┌──

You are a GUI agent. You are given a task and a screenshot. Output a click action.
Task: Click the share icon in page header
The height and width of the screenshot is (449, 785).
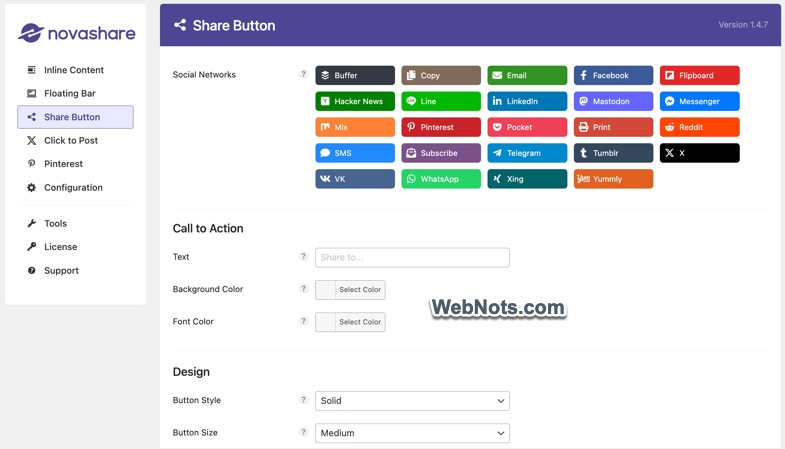[180, 25]
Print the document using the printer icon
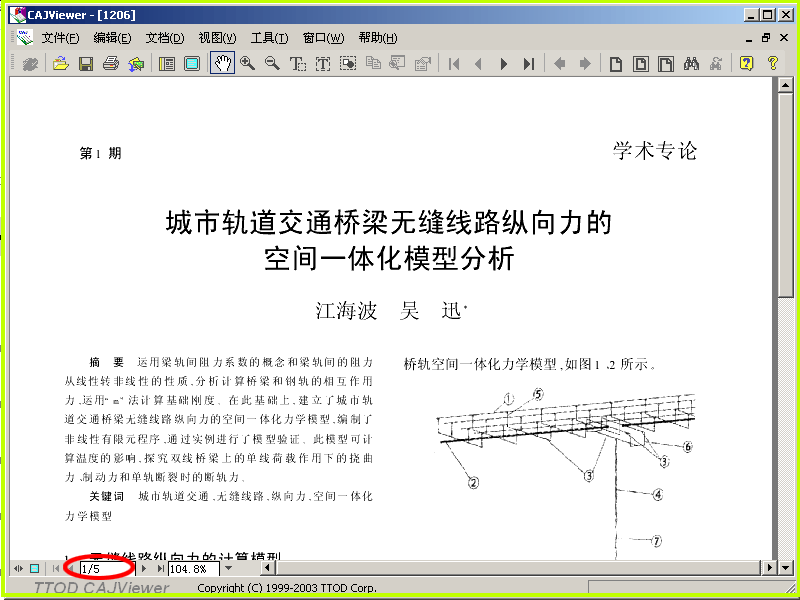Viewport: 800px width, 600px height. pyautogui.click(x=111, y=64)
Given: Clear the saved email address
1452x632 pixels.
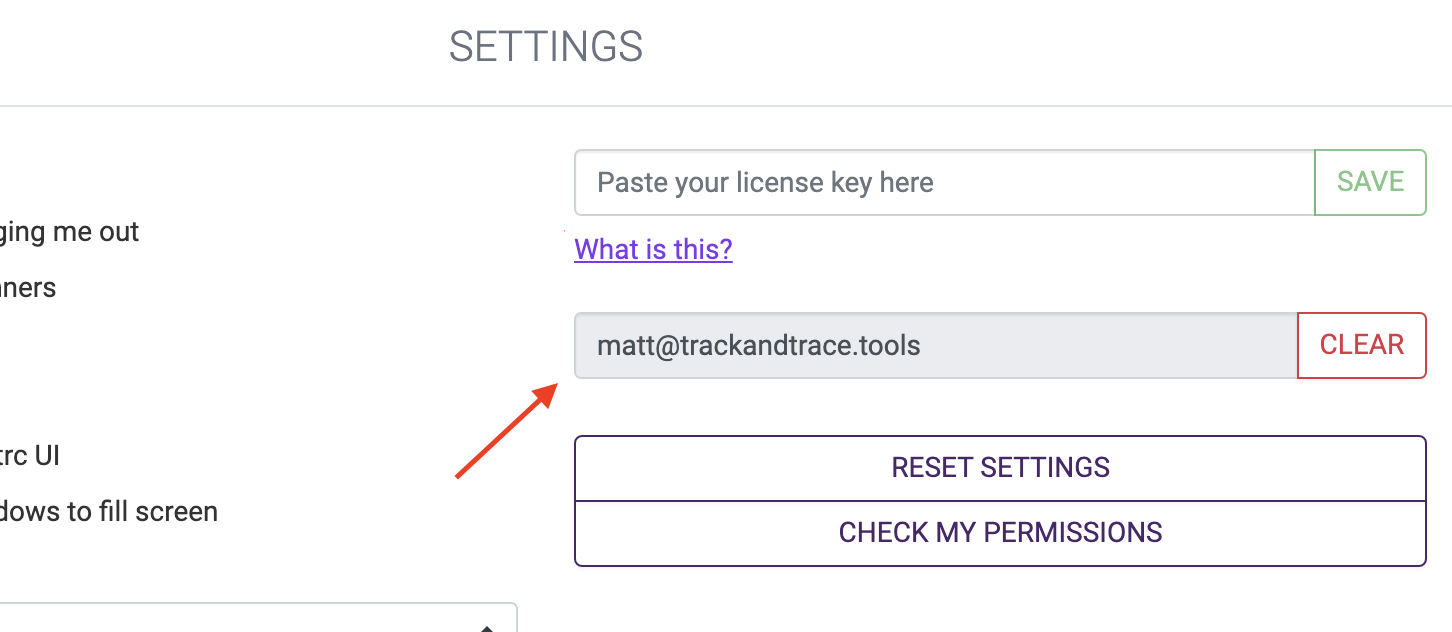Looking at the screenshot, I should pos(1361,345).
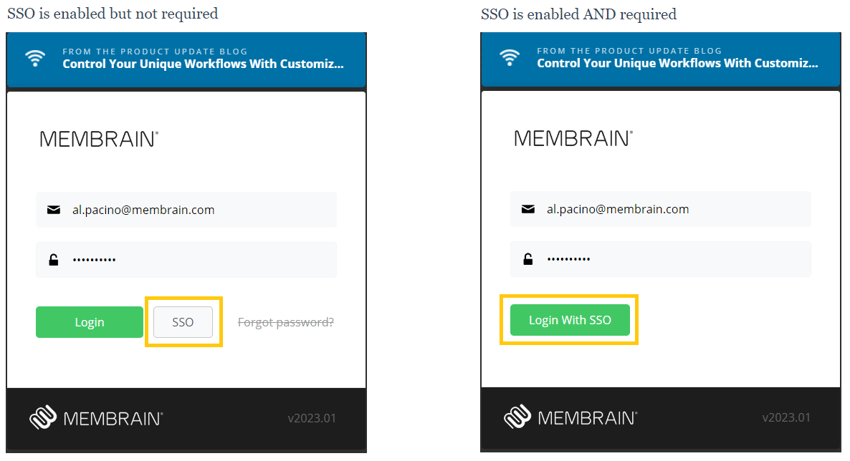Viewport: 850px width, 461px height.
Task: Click the padlock icon in the right password field
Action: click(x=528, y=259)
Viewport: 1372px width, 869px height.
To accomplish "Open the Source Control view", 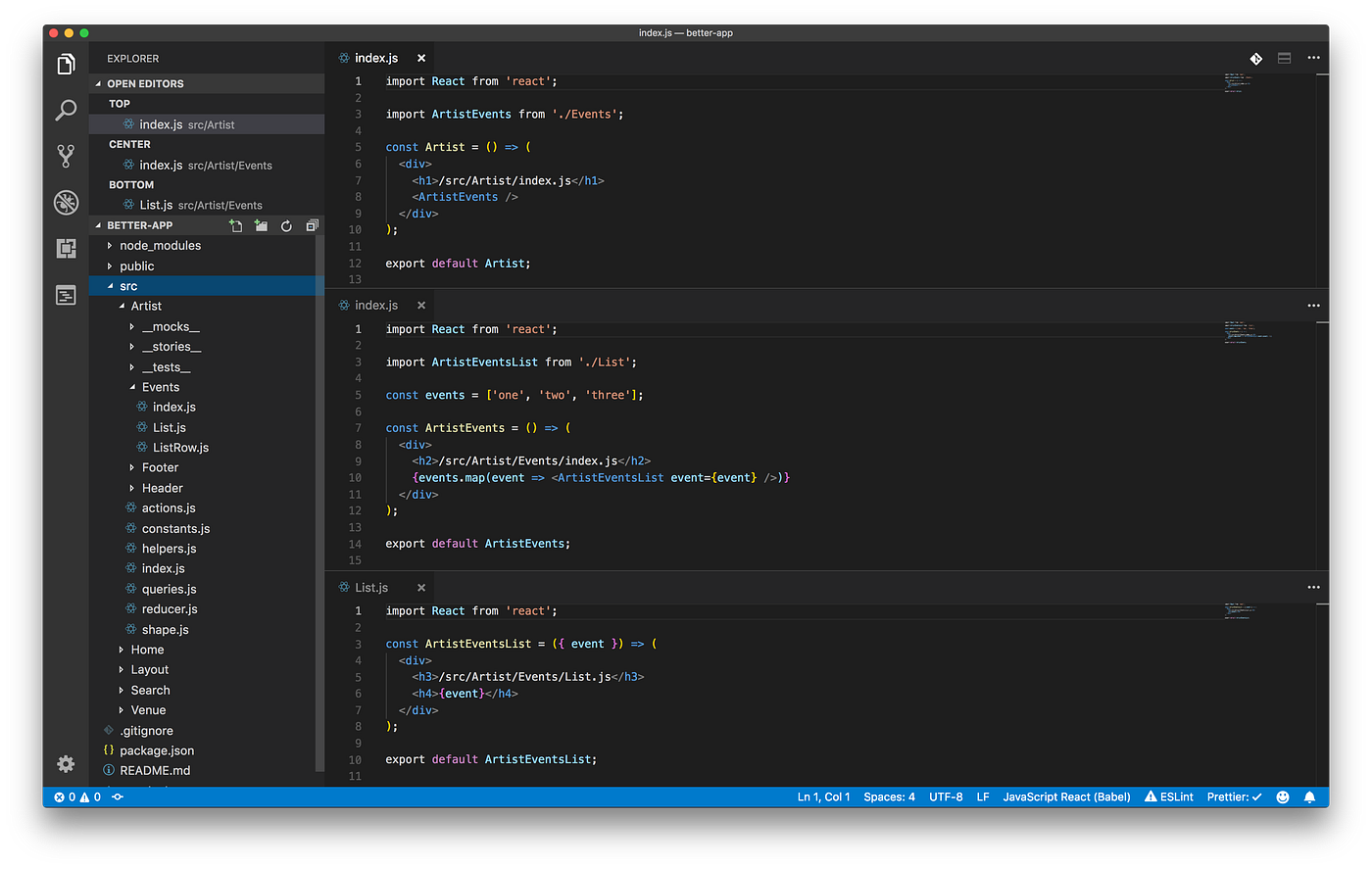I will pos(65,156).
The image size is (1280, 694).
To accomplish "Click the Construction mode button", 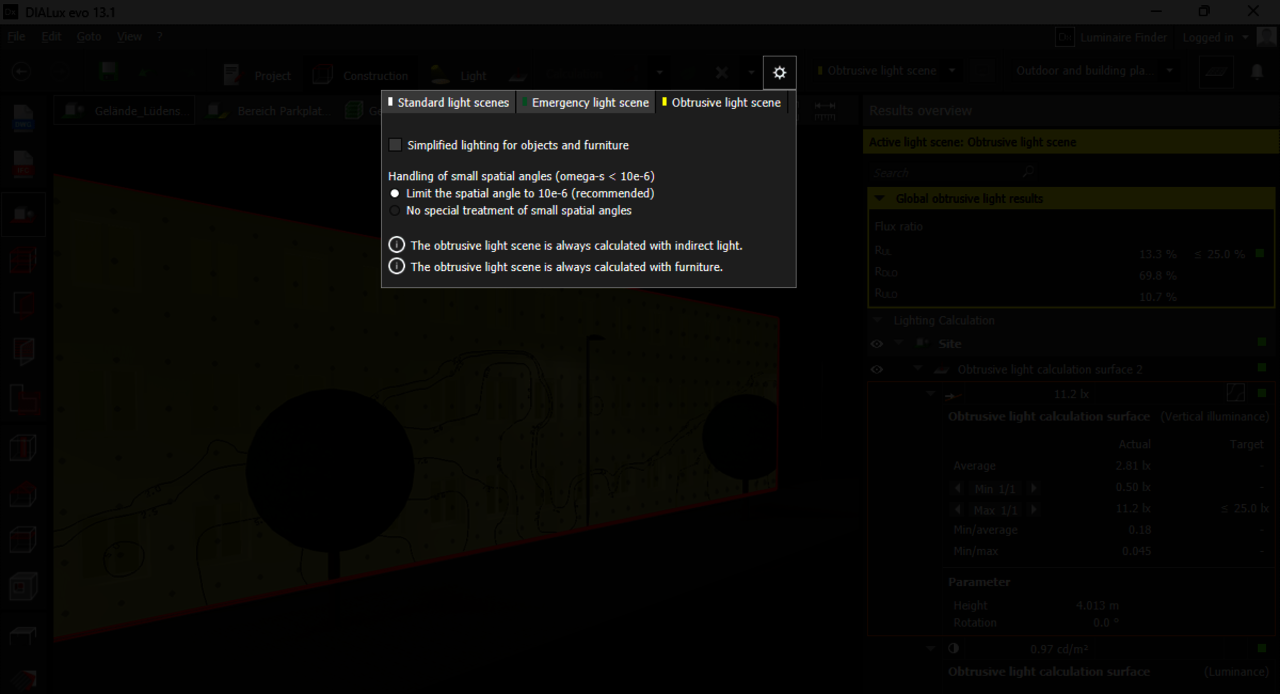I will [361, 75].

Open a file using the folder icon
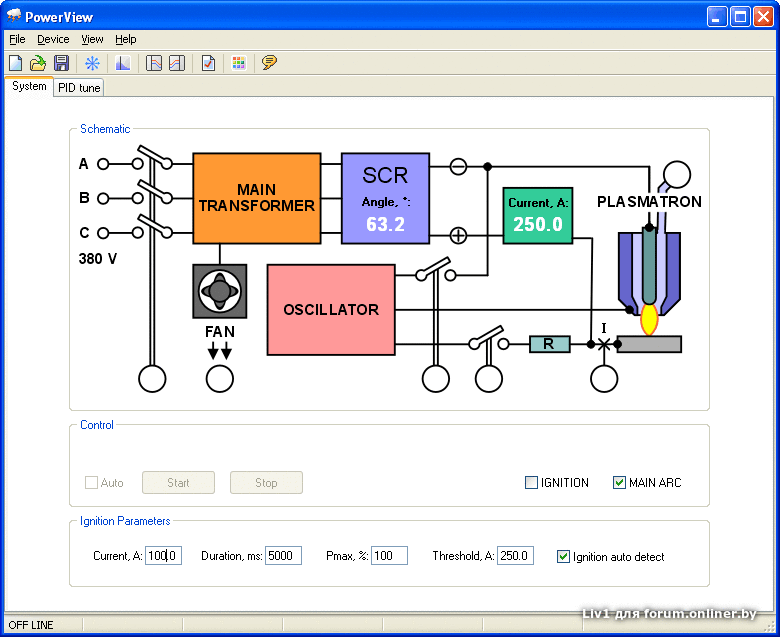pos(38,63)
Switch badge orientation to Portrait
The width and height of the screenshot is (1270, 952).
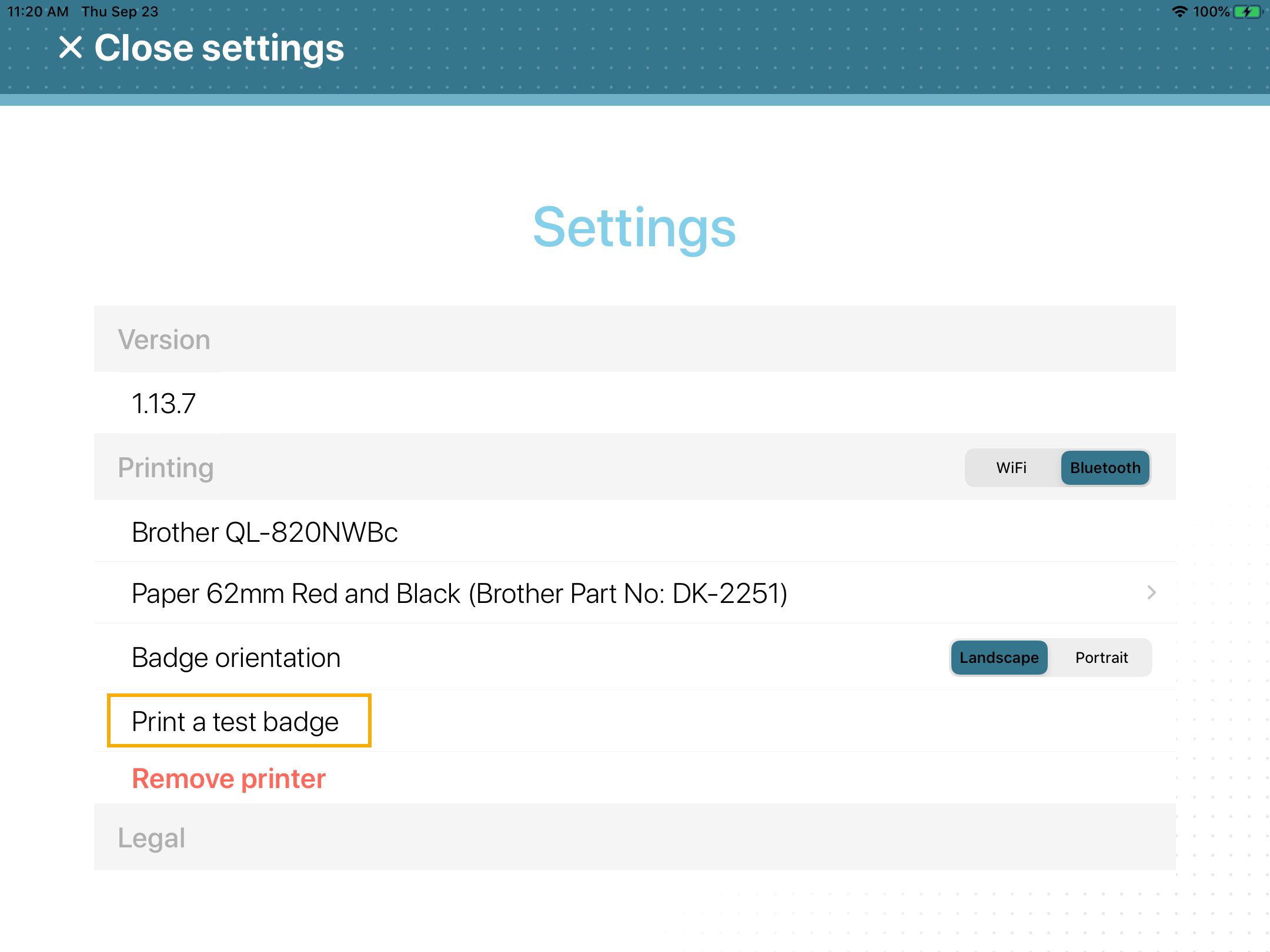point(1100,657)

└──

● **Exercise directions**: All that is wanted is an exact copy of the lines from the line bearing "Open a file using the folder icon" through the final line of the entries, including both ends but no pictures.

● **Answer**:
Open a file using the folder icon
pos(38,63)
Switch badge orientation to Portrait
The width and height of the screenshot is (1270, 952).
point(1100,657)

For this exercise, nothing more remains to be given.